Personal information
- Date of birth: 14 March 1984 (age 42)
- Place of birth: Leonberg, West Germany
- Height: 1.81 m (5 ft 11 in)
- Position(s): Defender; midfielder;

Team information
- Current team: Red Bull Salzburg (managing director)

Youth career
- 0000–1995: SKV Rutesheim
- 1995–2002: Karlsruher SC

Senior career*
- Years: Team / Apps / (Gls)
- 2002–2006: Karlsruher SC II / 85 / (19)
- 2004–2006: Karlsruher SC / 2 / (0)
- 2006–2007: Darmstadt 98 / 31 / (3)
- 2007–2009: Stuttgarter Kickers / 66 / (3)
- 2009–2011: 1. FC Saarbrücken / 61 / (7)
- 2011–2014: SV Wehen Wiesbaden / 72 / (5)
- 2014–2016: 1899 Hoffenheim II / 38 / (2)
- Total:  / 355 / (39)

Managerial career
- 2016–2020: 1. FC Saarbrücken (sporting director)
- 2019: 1. FC Saarbrücken (interim manager)
- 2020–2021: 1899 Hoffenheim (head of youth)
- 2021–2025: Hannover 96 (sporting director)
- 2025: Hannover 96 (managing director)
- 2026–: Red Bull Salzburg (managing director)

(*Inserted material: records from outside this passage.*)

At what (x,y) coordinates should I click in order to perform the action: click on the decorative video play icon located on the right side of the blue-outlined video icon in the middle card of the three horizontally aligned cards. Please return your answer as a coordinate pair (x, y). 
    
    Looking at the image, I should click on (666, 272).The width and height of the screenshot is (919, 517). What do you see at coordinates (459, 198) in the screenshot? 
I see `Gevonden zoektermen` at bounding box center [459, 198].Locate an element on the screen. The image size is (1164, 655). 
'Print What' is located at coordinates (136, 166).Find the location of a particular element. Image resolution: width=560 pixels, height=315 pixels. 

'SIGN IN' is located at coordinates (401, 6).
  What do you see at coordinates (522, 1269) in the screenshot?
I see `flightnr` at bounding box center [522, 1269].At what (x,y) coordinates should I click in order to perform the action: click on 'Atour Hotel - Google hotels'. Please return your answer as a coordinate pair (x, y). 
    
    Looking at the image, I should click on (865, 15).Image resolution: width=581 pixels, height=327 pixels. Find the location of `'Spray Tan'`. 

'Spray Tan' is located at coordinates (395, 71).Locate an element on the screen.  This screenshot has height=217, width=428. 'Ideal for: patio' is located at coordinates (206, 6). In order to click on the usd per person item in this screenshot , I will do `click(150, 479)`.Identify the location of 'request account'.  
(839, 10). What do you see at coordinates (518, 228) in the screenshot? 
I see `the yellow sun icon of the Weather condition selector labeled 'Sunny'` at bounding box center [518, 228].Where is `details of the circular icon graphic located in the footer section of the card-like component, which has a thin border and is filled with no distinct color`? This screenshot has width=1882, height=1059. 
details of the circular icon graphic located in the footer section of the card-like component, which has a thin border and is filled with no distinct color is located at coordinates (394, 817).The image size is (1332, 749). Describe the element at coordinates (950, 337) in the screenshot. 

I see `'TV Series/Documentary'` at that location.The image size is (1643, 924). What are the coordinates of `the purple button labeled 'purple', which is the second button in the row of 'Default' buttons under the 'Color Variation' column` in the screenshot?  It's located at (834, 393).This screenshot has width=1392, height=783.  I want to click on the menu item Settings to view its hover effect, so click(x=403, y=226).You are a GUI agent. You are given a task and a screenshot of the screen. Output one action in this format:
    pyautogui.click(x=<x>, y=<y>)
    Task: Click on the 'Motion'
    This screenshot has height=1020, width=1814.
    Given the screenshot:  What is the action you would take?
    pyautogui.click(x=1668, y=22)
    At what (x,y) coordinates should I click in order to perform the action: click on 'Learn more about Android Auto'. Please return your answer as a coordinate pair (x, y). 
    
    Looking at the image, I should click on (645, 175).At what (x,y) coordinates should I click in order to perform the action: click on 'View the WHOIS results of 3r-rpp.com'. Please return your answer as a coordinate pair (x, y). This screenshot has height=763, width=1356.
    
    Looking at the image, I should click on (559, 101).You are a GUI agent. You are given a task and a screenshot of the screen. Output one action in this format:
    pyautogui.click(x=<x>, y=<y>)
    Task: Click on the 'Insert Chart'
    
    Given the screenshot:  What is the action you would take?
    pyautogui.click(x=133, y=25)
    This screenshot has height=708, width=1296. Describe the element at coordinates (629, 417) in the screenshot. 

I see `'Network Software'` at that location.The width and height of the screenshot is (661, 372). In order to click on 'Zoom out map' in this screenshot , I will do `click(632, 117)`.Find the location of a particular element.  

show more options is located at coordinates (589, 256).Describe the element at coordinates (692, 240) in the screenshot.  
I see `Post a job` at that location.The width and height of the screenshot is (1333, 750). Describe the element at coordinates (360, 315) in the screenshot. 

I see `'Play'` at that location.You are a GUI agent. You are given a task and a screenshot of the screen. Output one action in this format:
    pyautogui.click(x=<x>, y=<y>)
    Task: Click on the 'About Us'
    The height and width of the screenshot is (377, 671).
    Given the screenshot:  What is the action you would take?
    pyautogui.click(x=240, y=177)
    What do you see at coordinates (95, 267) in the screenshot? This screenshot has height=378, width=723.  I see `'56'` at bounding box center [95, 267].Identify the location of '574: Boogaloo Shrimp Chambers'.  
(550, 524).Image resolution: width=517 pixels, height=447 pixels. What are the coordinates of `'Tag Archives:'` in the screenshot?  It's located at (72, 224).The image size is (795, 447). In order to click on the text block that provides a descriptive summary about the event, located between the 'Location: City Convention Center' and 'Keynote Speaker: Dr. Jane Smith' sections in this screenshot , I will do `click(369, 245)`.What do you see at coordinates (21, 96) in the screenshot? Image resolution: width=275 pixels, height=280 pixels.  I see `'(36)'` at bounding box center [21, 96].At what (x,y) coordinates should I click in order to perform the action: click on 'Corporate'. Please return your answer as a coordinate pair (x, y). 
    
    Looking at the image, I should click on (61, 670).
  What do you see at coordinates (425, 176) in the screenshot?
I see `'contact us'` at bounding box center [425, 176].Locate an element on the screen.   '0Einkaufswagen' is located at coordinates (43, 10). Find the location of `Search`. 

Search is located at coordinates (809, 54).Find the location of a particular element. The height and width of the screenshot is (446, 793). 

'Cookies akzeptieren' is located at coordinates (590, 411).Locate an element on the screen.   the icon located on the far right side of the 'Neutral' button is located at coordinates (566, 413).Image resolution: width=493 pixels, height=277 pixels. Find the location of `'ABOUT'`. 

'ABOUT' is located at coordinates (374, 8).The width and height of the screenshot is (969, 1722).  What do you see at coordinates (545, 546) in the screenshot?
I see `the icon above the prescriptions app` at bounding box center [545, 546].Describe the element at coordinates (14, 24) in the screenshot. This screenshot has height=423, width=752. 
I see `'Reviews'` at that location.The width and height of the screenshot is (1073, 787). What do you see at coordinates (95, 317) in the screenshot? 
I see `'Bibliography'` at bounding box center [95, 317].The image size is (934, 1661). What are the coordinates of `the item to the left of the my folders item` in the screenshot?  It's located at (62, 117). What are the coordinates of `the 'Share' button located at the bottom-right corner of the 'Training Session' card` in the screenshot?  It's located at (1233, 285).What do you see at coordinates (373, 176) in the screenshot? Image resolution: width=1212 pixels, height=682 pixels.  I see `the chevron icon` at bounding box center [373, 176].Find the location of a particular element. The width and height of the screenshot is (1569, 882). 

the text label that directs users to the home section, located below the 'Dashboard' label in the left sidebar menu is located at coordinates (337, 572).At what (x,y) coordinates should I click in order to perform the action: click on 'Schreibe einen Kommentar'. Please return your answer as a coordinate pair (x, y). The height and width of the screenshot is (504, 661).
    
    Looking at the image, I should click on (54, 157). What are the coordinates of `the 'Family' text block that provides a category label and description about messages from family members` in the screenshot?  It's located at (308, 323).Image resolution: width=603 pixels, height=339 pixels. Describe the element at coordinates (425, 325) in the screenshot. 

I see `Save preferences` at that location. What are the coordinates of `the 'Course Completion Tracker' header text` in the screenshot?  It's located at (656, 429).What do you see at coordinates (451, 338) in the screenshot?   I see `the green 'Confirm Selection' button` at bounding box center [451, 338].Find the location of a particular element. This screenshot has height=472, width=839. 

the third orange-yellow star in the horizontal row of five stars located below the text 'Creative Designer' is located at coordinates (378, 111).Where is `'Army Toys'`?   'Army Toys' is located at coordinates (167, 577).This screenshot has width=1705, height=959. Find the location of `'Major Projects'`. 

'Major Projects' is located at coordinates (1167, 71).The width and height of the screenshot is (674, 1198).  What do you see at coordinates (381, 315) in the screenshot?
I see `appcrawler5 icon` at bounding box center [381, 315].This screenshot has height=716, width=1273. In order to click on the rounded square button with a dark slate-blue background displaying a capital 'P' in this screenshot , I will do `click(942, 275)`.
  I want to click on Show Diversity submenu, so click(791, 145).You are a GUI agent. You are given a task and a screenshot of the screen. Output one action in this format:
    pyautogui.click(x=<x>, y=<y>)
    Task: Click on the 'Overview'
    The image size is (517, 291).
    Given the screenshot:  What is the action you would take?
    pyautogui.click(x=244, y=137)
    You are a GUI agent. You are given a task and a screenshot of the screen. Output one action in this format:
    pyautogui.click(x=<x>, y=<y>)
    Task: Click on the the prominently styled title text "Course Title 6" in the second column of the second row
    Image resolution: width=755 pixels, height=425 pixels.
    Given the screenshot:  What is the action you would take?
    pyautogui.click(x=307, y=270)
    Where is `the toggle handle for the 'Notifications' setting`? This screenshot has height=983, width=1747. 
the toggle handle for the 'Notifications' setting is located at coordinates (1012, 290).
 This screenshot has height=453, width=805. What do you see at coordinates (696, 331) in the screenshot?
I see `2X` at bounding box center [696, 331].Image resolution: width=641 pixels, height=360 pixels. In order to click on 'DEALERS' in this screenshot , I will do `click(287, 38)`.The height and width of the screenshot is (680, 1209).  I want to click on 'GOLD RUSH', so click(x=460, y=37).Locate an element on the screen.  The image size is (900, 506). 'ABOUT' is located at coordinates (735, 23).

= Marcus Mann (footballer) =

German footballer (born 1984)

Marcus Mann (born 14 March 1984) is a German former footballer and current managing director of Red Bull Salzburg.

==Club career==
Mann began his career with Karlsruher SC, and broke into the first team in 2004, making two appearances in the 2. Bundesliga. He left the club in 2006, and spent the next two years in the Regionalliga Süd, playing for SV Darmstadt 98 and then Stuttgarter Kickers. In 2008, Kickers had qualified for the new 3. Liga, but were relegated after one season, so Mann moved on, joining 1. FC Saarbrücken. He helped the club win the Regionalliga West in his first season, and then establish themselves in the 3. Liga in his second. He signed for SV Wehen Wiesbaden in July 2011, where he spent three years before joining 1899 Hoffenheim II.

==Coaching career==
On 29 April 2016, Marcus Mann was introduced as sporting director at 1. FC Saarbrücken, after ending his active football career on 30 April 2016. Following the sacking of Dirk Lottner in December 2019, Mann was caretaker manager of Saarbrücken for the last game of 2019, a 6–0 win against TuS Rot-Weiß Koblenz.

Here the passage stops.